Lastly, I read The Eight while on my San Diego/BlizzCon trip a couple of weeks ago, and I might as well throw in a quick, someday-to-be-elaborated-on review in as well. It's another DaVinci Code style of novel, except that unlike The Historian, it was written years ago, back in 1990. The plot involves an ancient and magical/mystical chess set, one that will supposedly give the possessor incredible power, courtesty of the alchemical instructions found carved into the pieces and the playing board. The set and the pieces were hidden in and around France, during the late 1700s, and the novel follows a woman in the 1970s through her efforts to find them, and parallels her travels with those of a clever nun who was involved in the dispersal and attempted recovery of the pieces during the revolutionary period in France.
It's a good premise, and could have been a great novel, if it had just been written better:
The Eight, by Katherine Neville (1990)
Plot: 6
Concept: 8
Writing Quality/Flow: 5/4
Characters: 7
Suspense: 4
Fun Factor: 3
Page Turner: 4
Re-readability: 6
Overall: 5
It's not awful but it's at least 200 pages too long, and the pace is very slow. This book is very much the opposite of the Harry Potter novels, in terms of reading enjoyability. With those books I constantly find myself reading for a few minutes, and looking down in surprise to find myself 80 pages further along. The HP novels pull you in quickly, and go down very smoothly. The Eight is a slog, both due to the quality of the writing and the pacing. I kept thinking I'd been reading for an hour, only to realize it had been 10 minutes and I'd covered maybe a dozen pages.
The other major issue I had with the story was the too-superstar cast. Pretty much every famous person alive during the late 1700s makes a featured appearance in the novel, and most of them star for a chapter or more. At first it's sort of cool seeing all the famous historical names being dropped, but it quickly becomes silly, when every single person the nun meets in those days is someone still famous 200 years later. By the time she runs into a guy on a horse in the anarchy of Paris during the revolution and the purge, and it's teenaged Napoleon, and he just happens to be heading the exact same direction she is and ends up letting her stay in his mother's house, I was openly snorting.

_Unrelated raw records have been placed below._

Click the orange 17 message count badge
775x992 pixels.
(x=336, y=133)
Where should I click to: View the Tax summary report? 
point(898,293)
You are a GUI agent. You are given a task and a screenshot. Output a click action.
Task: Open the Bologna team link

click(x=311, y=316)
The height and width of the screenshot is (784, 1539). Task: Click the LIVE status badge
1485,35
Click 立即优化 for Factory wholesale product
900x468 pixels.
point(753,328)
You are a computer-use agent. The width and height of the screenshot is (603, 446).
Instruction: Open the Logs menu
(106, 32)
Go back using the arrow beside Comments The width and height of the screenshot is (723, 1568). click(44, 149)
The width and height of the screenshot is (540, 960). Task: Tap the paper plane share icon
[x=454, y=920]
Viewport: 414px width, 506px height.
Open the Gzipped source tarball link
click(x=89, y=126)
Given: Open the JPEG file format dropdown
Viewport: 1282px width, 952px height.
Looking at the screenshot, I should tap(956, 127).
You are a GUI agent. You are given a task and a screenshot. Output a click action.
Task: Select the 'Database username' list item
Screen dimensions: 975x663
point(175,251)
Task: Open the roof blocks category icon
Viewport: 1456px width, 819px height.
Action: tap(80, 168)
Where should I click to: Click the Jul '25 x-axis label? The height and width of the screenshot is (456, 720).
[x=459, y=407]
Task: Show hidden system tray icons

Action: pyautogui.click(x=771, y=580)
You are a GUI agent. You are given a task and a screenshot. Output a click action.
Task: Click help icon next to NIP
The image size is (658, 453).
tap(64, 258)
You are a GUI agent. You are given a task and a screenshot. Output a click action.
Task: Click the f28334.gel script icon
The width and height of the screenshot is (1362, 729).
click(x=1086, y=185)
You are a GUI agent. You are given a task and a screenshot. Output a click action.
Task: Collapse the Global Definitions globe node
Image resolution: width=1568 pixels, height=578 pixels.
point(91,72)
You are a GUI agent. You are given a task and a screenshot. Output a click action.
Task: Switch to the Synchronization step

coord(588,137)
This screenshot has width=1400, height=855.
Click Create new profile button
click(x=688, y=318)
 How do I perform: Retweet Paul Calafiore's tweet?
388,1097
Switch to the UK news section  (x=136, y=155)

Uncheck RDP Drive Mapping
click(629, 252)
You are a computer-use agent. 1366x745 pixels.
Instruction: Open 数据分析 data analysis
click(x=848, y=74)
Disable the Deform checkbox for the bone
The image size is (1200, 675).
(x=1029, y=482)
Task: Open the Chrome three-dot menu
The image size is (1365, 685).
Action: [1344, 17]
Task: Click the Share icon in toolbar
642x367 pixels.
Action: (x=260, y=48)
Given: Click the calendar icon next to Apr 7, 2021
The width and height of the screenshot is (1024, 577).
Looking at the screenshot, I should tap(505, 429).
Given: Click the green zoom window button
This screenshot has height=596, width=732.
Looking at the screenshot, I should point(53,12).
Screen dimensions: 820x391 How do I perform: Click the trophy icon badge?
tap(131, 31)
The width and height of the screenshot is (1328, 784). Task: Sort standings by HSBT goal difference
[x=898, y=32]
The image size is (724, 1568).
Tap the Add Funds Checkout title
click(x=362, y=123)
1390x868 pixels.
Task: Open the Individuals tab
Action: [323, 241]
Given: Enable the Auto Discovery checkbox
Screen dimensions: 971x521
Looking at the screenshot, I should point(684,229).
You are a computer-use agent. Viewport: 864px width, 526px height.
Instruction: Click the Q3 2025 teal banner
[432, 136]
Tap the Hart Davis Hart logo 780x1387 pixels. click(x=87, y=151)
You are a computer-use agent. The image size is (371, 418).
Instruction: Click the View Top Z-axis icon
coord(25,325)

There's a shipwreck later on and the one guy named in the entire village near the shoals where the survivors wash up? Benedict Arnold. It's partially understandable since the chess set is known to the rich and powerful (and the Masons -- yes, them again, just like in every other historical novel with a conspiracy theory) and therefore every other character is a nobleman or a queen or someone like that, but when every visit to a bar or chance encounter on a busy highway is William Wordsworth, or William Blake, or Catherine the Great, or Robespierre, and so on, it gets a little ridiculous.
It would definitely have helped if I'd recently read a book on European and World History during the 1790s, since then I would have had more than a faint idea who everyone was and what they were actually doing during that time. A better author would have given some introduction to them all to though, rather than just assuming the reader knew them well already, but if I started a list of improvements this novel could use, that would hardly make the top ten.
It's not a bad novel, but it's long and often boring, and I would not have finished it without downtime while on vacation and in airports/planes. I am unable to explain
the four-star rating it's got on Amazon.com; but the few reviews I've glancd at certainly seem more forgiving of the pacing issues, name-dropping, and excessive length than I was.
And with that, I'm off to bed. Hopefully I'll find some time tomorrow to cobble together some sort of BlizzCon report. It will likely to be Decahedron top ten format, with 5 good and 5 bad things about the convention, with a buncha photos. Yes, it certainly sounds fascinating, doesn't it? Did I mention that I shan't even mention any of the games shown there, since I didn't care enough to play a second of any of them?